2010 IEEE 26th International Conference on Data Engineering (ICDE 2010) (2010)
Long Beach, CA, USA
Mar. 1, 2010 to Mar. 6, 2010
Ning Zhang , Computer Sciences Department, University of Wisconsin-Madison, USA
Yuanyuan Tian , IBM Almaden Research Center, USA
Jignesh M. Patel , Computer Sciences Department, University of Wisconsin-Madison, USA
Large graph datasets are ubiquitous in many domains, including social networking and biology. Graph summarization techniques are crucial in such domains as they can assist in uncovering useful insights about the patterns hidden in the underlying data.
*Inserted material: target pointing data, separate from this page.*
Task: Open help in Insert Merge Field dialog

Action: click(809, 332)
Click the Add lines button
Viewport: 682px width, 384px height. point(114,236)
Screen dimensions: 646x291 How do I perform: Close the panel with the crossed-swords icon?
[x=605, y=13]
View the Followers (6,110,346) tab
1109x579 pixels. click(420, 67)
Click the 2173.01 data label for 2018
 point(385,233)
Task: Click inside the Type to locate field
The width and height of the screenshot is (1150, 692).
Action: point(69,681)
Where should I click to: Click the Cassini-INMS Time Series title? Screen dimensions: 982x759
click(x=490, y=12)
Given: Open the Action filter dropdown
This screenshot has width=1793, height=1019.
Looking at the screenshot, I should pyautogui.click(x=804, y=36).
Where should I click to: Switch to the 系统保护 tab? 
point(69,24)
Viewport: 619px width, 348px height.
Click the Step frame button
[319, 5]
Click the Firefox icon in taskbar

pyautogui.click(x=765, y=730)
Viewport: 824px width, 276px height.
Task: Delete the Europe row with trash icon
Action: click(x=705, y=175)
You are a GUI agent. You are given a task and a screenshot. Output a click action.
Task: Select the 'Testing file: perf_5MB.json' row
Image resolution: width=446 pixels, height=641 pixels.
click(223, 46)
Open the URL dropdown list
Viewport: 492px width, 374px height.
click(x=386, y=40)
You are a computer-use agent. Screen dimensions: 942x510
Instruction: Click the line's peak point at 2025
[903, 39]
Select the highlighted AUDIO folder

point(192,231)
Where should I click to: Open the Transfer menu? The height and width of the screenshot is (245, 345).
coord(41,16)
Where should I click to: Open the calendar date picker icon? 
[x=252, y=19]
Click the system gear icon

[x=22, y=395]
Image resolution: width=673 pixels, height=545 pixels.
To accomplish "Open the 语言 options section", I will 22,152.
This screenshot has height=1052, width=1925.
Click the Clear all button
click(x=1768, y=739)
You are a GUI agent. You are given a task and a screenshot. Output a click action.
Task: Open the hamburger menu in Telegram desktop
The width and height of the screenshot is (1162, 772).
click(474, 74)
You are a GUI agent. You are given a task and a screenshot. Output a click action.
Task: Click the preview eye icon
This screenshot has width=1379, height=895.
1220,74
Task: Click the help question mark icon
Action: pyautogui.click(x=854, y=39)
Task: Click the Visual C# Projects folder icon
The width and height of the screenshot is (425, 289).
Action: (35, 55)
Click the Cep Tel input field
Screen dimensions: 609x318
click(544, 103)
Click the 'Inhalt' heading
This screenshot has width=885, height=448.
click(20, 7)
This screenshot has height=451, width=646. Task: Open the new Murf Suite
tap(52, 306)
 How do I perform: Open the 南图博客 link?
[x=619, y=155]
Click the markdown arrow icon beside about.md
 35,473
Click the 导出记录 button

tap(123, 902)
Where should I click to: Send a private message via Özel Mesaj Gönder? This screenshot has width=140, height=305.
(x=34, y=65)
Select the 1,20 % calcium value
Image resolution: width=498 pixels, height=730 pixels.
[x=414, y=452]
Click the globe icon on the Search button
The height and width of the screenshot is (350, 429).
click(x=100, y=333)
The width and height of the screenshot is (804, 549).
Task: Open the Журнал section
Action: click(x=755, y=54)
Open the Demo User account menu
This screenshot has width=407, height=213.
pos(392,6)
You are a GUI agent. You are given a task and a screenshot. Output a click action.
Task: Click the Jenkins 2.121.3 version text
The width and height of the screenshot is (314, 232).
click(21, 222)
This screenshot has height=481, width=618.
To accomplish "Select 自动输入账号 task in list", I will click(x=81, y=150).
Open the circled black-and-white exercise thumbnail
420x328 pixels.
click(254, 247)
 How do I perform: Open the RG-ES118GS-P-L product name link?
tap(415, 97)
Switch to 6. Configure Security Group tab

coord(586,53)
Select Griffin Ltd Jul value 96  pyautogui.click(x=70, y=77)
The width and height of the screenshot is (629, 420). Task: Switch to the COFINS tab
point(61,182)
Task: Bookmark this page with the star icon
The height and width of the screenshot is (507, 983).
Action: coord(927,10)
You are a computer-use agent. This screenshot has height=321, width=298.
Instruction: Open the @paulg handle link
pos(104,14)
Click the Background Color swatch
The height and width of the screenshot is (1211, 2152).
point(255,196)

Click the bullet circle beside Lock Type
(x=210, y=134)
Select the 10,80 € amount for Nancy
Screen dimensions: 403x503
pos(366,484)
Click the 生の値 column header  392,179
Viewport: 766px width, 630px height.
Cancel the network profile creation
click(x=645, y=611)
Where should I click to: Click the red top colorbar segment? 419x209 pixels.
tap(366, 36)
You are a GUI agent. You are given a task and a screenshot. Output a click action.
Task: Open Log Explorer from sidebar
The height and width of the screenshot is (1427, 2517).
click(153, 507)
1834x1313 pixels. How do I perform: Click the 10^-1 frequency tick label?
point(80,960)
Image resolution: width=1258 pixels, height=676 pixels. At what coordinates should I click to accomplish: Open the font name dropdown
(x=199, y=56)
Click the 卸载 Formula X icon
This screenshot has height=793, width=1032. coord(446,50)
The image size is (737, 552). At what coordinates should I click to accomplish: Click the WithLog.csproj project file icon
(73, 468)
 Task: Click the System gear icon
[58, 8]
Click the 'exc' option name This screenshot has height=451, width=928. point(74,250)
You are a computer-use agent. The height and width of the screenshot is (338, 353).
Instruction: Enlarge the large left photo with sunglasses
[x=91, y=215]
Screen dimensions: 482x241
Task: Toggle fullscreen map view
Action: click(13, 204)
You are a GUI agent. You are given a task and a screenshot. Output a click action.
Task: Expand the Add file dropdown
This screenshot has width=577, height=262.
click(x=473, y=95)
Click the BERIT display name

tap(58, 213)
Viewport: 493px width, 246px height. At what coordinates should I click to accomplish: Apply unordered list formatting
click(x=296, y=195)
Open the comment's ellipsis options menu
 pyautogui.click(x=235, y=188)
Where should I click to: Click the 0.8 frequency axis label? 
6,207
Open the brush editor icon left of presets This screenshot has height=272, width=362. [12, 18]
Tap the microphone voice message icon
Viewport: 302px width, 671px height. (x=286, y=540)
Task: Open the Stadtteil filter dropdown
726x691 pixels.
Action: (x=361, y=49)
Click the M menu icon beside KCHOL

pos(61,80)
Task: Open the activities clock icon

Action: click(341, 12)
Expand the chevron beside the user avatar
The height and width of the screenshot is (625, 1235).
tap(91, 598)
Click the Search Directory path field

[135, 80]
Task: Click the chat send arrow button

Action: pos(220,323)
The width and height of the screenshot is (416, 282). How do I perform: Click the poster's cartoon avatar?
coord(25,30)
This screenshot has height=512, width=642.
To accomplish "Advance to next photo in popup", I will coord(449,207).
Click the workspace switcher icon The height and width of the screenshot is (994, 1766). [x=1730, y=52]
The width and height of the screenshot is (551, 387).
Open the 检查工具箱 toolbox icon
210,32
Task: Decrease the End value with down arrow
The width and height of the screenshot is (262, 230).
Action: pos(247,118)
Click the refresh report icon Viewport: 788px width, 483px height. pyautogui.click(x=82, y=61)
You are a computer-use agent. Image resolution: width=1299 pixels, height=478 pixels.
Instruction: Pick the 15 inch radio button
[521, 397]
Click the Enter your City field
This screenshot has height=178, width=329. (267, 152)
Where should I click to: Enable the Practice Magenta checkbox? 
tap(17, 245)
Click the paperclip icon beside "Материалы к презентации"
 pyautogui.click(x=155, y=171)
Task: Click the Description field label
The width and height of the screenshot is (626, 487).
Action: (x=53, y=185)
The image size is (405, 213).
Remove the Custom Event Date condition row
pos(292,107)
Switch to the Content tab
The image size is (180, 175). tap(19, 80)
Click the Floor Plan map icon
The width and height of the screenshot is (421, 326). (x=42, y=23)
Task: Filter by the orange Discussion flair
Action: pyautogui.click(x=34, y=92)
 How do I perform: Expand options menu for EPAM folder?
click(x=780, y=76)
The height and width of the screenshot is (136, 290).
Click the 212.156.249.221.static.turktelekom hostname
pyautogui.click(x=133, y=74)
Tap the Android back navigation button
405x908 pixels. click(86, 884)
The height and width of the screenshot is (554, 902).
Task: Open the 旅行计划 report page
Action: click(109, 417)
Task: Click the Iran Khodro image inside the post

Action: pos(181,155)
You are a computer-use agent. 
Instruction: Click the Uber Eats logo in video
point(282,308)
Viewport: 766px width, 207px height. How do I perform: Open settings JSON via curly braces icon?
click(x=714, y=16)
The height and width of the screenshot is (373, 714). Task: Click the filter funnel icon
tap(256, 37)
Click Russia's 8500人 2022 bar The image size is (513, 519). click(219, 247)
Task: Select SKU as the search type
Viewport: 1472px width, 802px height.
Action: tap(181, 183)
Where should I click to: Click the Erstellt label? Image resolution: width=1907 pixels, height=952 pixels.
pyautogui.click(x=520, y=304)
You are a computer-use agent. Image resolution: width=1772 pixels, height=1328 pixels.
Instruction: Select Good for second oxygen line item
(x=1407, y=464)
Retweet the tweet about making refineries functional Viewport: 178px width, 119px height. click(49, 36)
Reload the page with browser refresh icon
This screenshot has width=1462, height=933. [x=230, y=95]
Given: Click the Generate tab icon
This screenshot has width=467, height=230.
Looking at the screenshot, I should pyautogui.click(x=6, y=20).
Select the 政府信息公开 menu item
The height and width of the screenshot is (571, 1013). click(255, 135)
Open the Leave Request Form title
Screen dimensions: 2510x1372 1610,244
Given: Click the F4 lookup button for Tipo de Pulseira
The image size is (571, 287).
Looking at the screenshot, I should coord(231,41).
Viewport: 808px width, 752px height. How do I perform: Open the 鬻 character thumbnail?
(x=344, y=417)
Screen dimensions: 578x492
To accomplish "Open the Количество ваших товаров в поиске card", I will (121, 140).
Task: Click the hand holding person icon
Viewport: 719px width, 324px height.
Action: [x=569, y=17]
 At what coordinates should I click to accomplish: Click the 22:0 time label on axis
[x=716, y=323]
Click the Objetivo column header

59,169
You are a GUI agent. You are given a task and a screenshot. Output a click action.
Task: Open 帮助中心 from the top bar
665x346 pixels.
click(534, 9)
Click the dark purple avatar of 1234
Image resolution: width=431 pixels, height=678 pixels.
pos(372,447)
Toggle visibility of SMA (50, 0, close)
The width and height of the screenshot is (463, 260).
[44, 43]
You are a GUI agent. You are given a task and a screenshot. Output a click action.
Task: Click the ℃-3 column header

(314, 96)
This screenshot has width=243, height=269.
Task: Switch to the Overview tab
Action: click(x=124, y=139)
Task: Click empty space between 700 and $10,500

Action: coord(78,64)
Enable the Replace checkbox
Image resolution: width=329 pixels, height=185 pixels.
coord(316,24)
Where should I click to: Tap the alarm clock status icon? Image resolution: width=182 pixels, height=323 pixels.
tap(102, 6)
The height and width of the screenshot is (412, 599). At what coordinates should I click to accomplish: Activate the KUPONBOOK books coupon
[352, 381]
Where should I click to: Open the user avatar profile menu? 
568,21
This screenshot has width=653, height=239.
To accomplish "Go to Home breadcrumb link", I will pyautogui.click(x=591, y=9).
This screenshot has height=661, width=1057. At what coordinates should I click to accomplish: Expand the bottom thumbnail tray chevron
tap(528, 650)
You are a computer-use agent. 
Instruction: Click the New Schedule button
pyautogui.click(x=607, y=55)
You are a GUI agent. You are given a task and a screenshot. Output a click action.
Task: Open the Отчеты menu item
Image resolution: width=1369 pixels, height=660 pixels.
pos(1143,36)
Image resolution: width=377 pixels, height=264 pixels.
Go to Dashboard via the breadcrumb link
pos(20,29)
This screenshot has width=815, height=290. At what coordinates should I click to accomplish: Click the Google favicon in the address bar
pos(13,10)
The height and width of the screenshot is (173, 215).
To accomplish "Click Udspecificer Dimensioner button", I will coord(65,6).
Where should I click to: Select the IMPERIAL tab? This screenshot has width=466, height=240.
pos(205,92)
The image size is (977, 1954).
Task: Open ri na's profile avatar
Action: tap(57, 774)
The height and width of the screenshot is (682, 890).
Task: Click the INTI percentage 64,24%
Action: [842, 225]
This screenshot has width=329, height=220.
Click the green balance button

One important type of graph summarization is to produce small and informative summaries based on user-selected node attributes and relationships, and allowing users to interactively drill-down or roll-up to navigate through summaries with different resolutions. However, two key components are missing from the previous work in this area that limit the use of this method in practice. First, the previous work only deals with categorical node attributes. Consequently, users have to manually bucketize numerical attributes based on domain knowledge, which is not always possible. Moreover, users often have to manually iterate through many resolutions of summaries to identify the most interesting ones. This paper addresses both these key issues to make the interactive graph summarization approach more useful in practice. We first present a method to automatically categorize numerical attributes values by exploiting the domain knowledge hidden inside the node attributes values and graph link structures. Furthermore, we propose an interestingness measure for graph summaries to point users to the potentially most insightful summaries. Using two real datasets, we demonstrate the effectiveness and efficiency of our techniques.
Y. Tian, J. M. Patel and N. Zhang, "Discovery-driven graph summarization," 2010 IEEE 26th International Conference on Data Engineering (ICDE 2010)(ICDE), Long Beach, CA, USA, 2010, pp. 880-891.